EXERCISE REQUIREMENTS: Copy out the records from the line containing "Given: Select the Borland C++ icon" through the line containing "click(x=270, y=54)", both included, with no changes.

RECORDS SUPPLIED:
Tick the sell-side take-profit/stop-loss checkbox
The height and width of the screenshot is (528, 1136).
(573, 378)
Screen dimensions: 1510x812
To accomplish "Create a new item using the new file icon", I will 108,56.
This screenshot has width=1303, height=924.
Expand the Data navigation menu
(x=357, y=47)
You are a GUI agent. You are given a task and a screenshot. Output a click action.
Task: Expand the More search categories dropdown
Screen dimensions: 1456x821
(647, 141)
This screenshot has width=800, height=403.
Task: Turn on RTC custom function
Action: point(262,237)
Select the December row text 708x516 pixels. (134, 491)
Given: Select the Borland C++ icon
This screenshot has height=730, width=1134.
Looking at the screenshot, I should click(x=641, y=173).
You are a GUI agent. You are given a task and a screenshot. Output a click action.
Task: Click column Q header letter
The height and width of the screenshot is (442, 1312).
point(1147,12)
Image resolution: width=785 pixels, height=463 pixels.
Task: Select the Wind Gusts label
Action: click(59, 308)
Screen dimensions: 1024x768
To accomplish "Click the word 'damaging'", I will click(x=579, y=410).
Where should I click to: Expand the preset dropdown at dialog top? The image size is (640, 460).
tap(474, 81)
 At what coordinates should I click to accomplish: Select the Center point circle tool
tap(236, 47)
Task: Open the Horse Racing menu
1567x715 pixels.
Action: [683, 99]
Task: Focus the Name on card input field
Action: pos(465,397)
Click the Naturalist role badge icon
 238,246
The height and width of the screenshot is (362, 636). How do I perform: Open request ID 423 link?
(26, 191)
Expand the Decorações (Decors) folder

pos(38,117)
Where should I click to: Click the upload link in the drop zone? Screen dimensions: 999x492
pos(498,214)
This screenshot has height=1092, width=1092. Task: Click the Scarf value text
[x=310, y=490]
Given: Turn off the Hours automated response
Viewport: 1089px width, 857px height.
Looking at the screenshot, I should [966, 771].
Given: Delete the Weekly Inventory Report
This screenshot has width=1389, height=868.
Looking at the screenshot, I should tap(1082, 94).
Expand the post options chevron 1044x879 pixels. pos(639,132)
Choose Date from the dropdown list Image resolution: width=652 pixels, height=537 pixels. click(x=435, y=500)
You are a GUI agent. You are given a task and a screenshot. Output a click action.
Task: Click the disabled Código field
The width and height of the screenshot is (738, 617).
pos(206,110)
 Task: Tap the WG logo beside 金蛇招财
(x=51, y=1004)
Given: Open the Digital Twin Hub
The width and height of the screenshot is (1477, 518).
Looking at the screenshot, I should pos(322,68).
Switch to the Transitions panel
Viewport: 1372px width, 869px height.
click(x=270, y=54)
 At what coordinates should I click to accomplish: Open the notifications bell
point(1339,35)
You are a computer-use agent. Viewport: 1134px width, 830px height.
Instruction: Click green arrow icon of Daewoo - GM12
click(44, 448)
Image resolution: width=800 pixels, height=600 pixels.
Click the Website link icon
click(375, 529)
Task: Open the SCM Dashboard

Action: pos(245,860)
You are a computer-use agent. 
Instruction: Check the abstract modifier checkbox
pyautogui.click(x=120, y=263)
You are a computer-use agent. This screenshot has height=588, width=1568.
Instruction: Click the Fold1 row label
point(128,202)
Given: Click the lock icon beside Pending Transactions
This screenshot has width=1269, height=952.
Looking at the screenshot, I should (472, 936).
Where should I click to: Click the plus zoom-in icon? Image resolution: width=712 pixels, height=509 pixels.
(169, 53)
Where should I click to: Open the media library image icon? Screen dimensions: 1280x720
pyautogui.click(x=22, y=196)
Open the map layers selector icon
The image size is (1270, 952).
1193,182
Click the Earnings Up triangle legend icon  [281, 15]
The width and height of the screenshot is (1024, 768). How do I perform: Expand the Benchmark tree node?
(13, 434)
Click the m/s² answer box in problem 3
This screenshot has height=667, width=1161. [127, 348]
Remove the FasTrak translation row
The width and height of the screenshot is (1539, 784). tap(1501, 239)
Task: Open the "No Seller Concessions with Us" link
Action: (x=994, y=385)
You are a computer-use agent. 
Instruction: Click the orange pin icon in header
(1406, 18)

RESPONSE TO THIS TASK:
Given: Select the Borland C++ icon
This screenshot has height=730, width=1134.
Looking at the screenshot, I should click(x=641, y=173).
You are a GUI agent. You are given a task and a screenshot. Output a click action.
Task: Click column Q header letter
The height and width of the screenshot is (442, 1312).
point(1147,12)
Image resolution: width=785 pixels, height=463 pixels.
Task: Select the Wind Gusts label
Action: click(59, 308)
Screen dimensions: 1024x768
To accomplish "Click the word 'damaging'", I will click(x=579, y=410).
Where should I click to: Expand the preset dropdown at dialog top? The image size is (640, 460).
tap(474, 81)
 At what coordinates should I click to accomplish: Select the Center point circle tool
tap(236, 47)
Task: Open the Horse Racing menu
1567x715 pixels.
Action: [683, 99]
Task: Focus the Name on card input field
Action: pos(465,397)
Click the Naturalist role badge icon
 238,246
The height and width of the screenshot is (362, 636). How do I perform: Open request ID 423 link?
(26, 191)
Expand the Decorações (Decors) folder

pos(38,117)
Where should I click to: Click the upload link in the drop zone? Screen dimensions: 999x492
pos(498,214)
This screenshot has height=1092, width=1092. Task: Click the Scarf value text
[x=310, y=490]
Given: Turn off the Hours automated response
Viewport: 1089px width, 857px height.
Looking at the screenshot, I should [966, 771].
Given: Delete the Weekly Inventory Report
This screenshot has width=1389, height=868.
Looking at the screenshot, I should tap(1082, 94).
Expand the post options chevron 1044x879 pixels. pos(639,132)
Choose Date from the dropdown list Image resolution: width=652 pixels, height=537 pixels. click(x=435, y=500)
You are a GUI agent. You are given a task and a screenshot. Output a click action.
Task: Click the disabled Código field
The width and height of the screenshot is (738, 617).
pos(206,110)
 Task: Tap the WG logo beside 金蛇招财
(x=51, y=1004)
Given: Open the Digital Twin Hub
The width and height of the screenshot is (1477, 518).
Looking at the screenshot, I should pos(322,68).
Switch to the Transitions panel
Viewport: 1372px width, 869px height.
click(x=270, y=54)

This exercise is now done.